Trillium News

Market Outlook – October 25, 2004(A)

Waiting and Watching
During the past three months the price of oil spiked from $38 to $55 a barrel. Job growth slowed after a brief spring surge. The Federal Reserve raised short-term interest rates twice. And Senator Kerry recovered in the polls. The market didn’t like any of it as third quarter declines left stock returns hovering near zero for 2004.
On the brighter side, the mainsail of consumer spending rose a healthy 4% last quarter. Manufacturing activity continued to expand. The overall economy picked up speed after the second quarter’s “soft patch.” And inflation and interest rates remained quite tame. Not that anybody cared, as the items above garnered all the headlines.
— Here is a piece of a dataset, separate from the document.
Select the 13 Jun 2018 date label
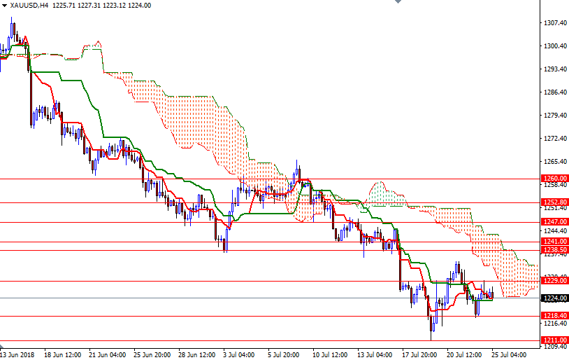This screenshot has width=569, height=360. click(19, 354)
This selectivity suggests to us a high degree of investor anxiety, no doubt fueled by presidential politics.
For the market to be in a funk this near to Election Day is unusual. Typically stocks are flat during the first six months of an election year and then rise in the second half as election uncertainty wanes. The latter, of course, hasn’t happened this time around. Senator Kerry and President Bush have fallen into a dead heat that has only heightened investor anxiety. As we’ve said many times, the market hates uncertainty more than almost any particular outcome. With the candidates posing such stark differences, investors and corporate decision-makers seem to have taken to the sidelines pending the election’s outcome. (Kerry partisans may take heart from the market’s softness just prior to the election; historically such behavior often precedes a change in Administration.)
Oil Prices, Job Growth & the Economy
The big economic story this quarter was oil prices, about which the most important thing to say is that this is not the 1970s. The economy will not be crippled by $53-a-barrel oil. As services have grown and manufacturing declined as a share of the economy, and as energy efficiency measures have evolved, the impact of rising energy costs has shrunk materially. That said, there are negative consequences to consider. Higher oil prices redirect consumer spending toward energy companies and away from the rest of the economy. And they also raise operating costs for businesses and thus reduce profits (unless you’re an oil company).
More problematic than the direct effects of rising oil prices, however, may be their indirect effect in the area of job creation. Spiraling asset prices–whether up or down–are usually driven by speculation and so involve a large degree of unpredictability. The current spike in oil is no different as by various estimates hedge-fund speculation accounts for as much as $15 of the per-barrel price of oil.
This unnerving spike in oil prices has thus served to compound the uncertainty employers already felt over the deteriorating situation in Iraq, the ongoing threat of terrorism and the outcome of the presidential election. The result has been an extremely cautious approach to hiring, with businesses choosing instead to widen profit margins, pay off debt and build up cash as protection against an uncertain future. Today, corporate cash holdings as a percentage of the national economy are at their highest level in 45 years.
This cautious hiring stance has left the workforce stagnant and largely shut out from the economic recovery. And there’s the rub. Consumers account for 2/3 of all US economic activity; if consumers as workers aren’t participating in the recovery their ability to sustain the recovery may come into question. Or so the more dire version of this argument goes, as told by those who’ve been selling stocks over the past three months. With the US unemployment rate at an unremarkable 5.4% we don’t buy the argument that consumers are about to cave in. We do, however, think its proponents are onto something, a sort of Catch-22, that’s holding back the economy.
The Catch-22 is this: While corporations have beefed up their earnings, their balance sheets and their cash hordes, they’ve done so at the expense of the hiring and capital investment needed to give the economy a full head of steam. They’re waiting to hire and invest, of course, until the economy…gets up a full head of steam.
As we’ve written in the past, the economic engine shifts into high gear when rising corporate revenues are used to hire new employees and make new capital investments. Doing so creates positive feedback loops in the economy that spur more revenues, more hiring, more investment, etc. In the current recovery the business community has yet to engage this “virtuous cycle.” Until it does, the economy will operate at less than full potential.
Animal Spirits Revisited
In our last commentary we underlined the crucial yet unpredictable role of what Keynes called “animal spirits” in every economy. Today the animal spirits are cautious, wary, uncertain. Nowhere is this more evident than in the fact noted above that corporate cash is at its highest level since 1959. Cash is simply monetized uncertainty. What we’re seeing from corporations, mutual funds, individuals is an unusually strong preference for safety and a corollary aversion to risk. In the economy this shows up as weak hiring and big cash hordes. In the markets it shows up as high bond prices and cheap stocks.
Our most basic assumption is that markets revert to the mean; that preferences will return to more normal patterns of valuing risk vs. safety. When such reversion occurs stock prices should rise and bond prices should ease; job growth should resume and capital investment rekindle. The difficulty is predicting when this will happen as geo-politics are a key variable in the equation. In that light November 2nd is the first potential inflection point in alleviating the markets’ anxiety. Whoever wins, investors will have answers to a whole host of questions–on federal spending, tax policy, healthcare–that are wide open until the election.